I'm not sure who has been yelling mistypes, but wanted to say, I'm totally with @_meridiannight_ on the yelling of mistypes. At the very most, an impersonal critique of someone's reasoning is possible, but attempting to conclude what type they are is often going to miss things. 

It's silly to even have to remind of this, yet I should say that this is part of the point of the complexity of tritypes - that which a certain type likely _would not say/do _is only a clue, but until tons of further justification, inconclusive. 

The only people I find the need to attack are those who do things like attack people for supposedly mistyping themselves. I doubt my position there will change, and it's pitifully easy to dissect their arguments to shreds when they're taking leaps of faith. In fact, generally leaps of faith are fine by me, if they're en route to further understanding, rather than en route to proclaiming things about another's type which are not promoting said person's understanding or an impersonal understanding of the subtleties of the type independent of that person's type.


----------



## Grau the Great (Mar 2, 2012)

meridannight said:


> wrong. i wasn't typing Grau. i don't type people on the internet.

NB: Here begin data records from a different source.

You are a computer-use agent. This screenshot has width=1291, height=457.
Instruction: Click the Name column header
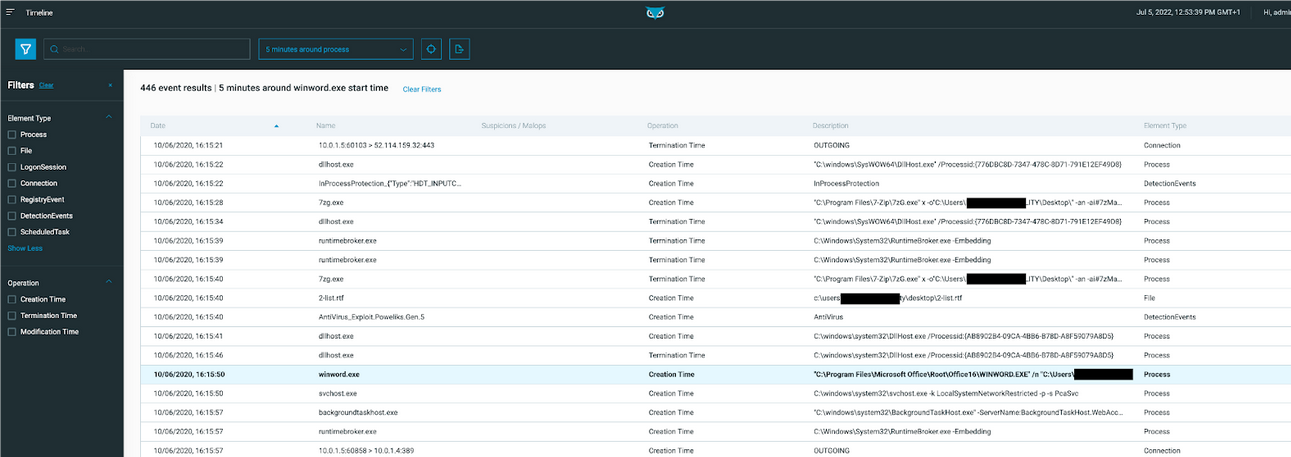(326, 126)

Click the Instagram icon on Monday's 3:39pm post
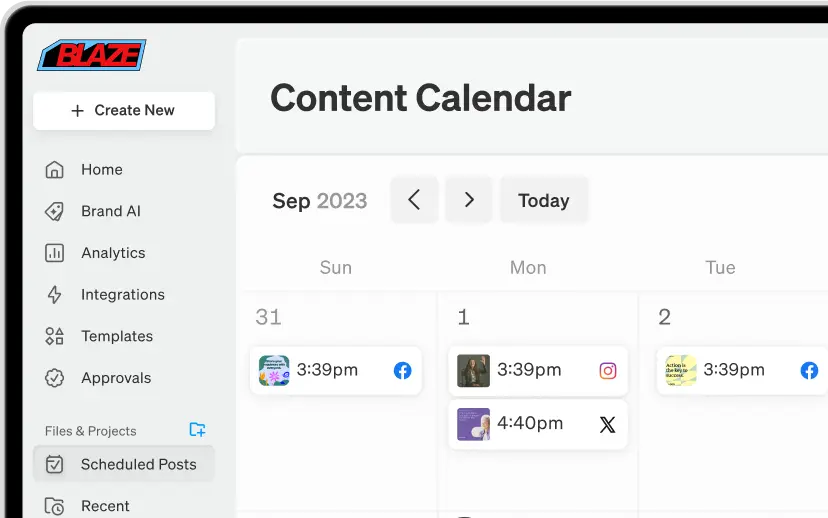(607, 371)
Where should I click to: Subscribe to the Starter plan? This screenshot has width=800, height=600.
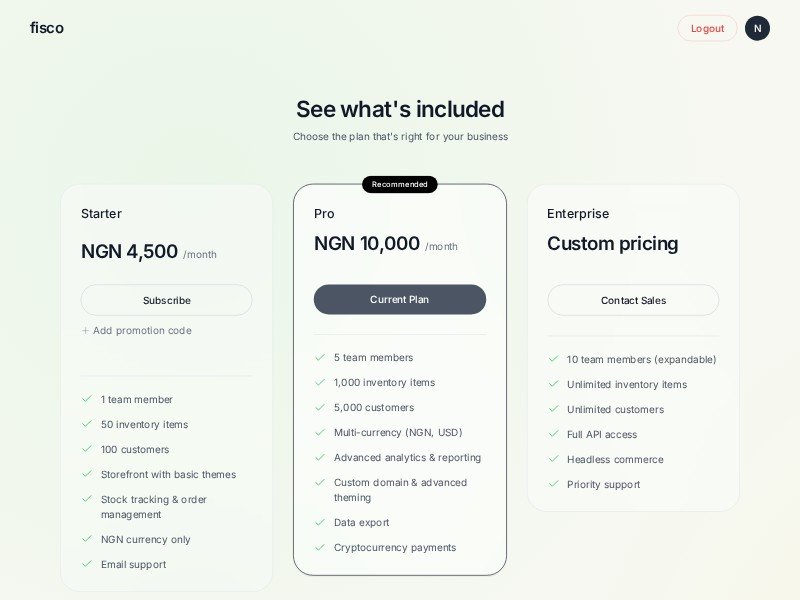pos(166,300)
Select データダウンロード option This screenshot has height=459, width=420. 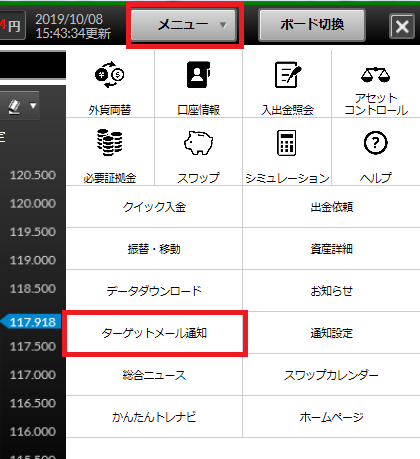click(154, 291)
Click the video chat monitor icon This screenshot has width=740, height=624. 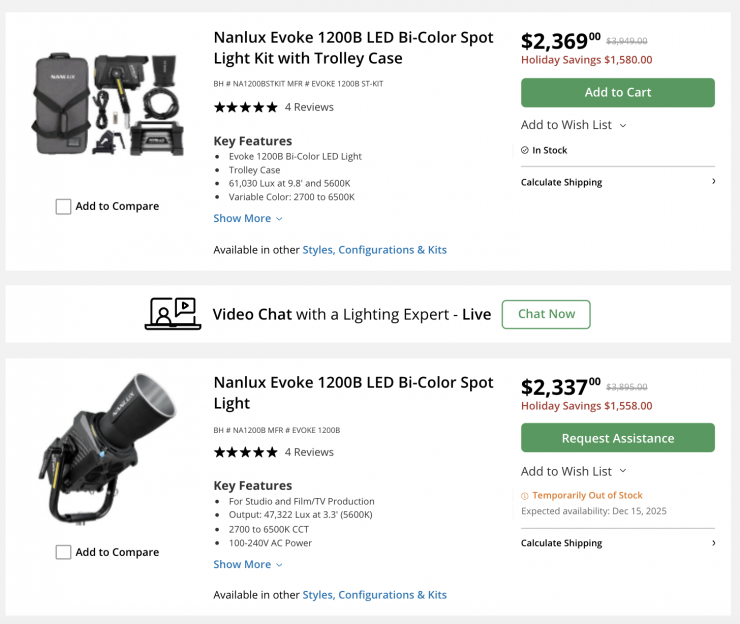pos(173,314)
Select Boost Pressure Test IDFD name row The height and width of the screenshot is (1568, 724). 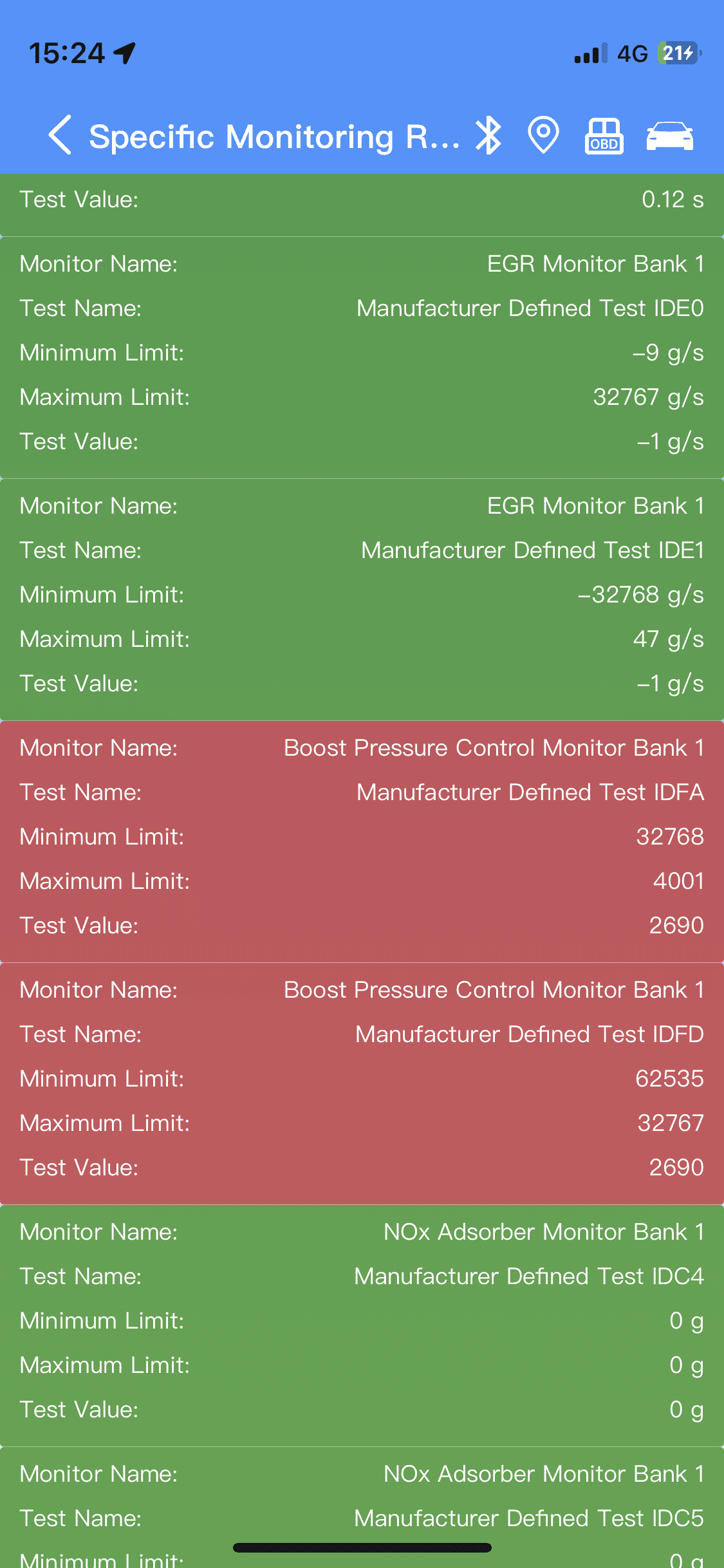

And have I ever typed you? Nope. Not at all. 



meridannight said:


> i'm saying you two are ridiculous with your 8 mistype obsession already. no other member here stands out with this attitude like you do. you've made your point, clear, over and over again. why keep repeating the same thing on an endless loop? if you have such a huge problem with this thing confront the issue directly. make a specific thread on the 8 forum then, where you can vent your frustrations with it.


Lol, 'obsession'. In case you haven't noticed, in post after post I've focused on how stereotypes are negative for _*all*_ types. Apparently you didn't read those posts, or maybe the words were a bit too big for you. Either way, it doesn't change anything, and the only one obsessing here is you. I really couldn't care less about your type or whatever else. You could type as a 12w10 for all I care.



meridannight said:


> but posting about it at random times on threads that have nothing to do with it is completely pointless and just an attempt at asserting your own self-proclaimed authority in typing strangers on the internet. an authority which no person on these forums can claim.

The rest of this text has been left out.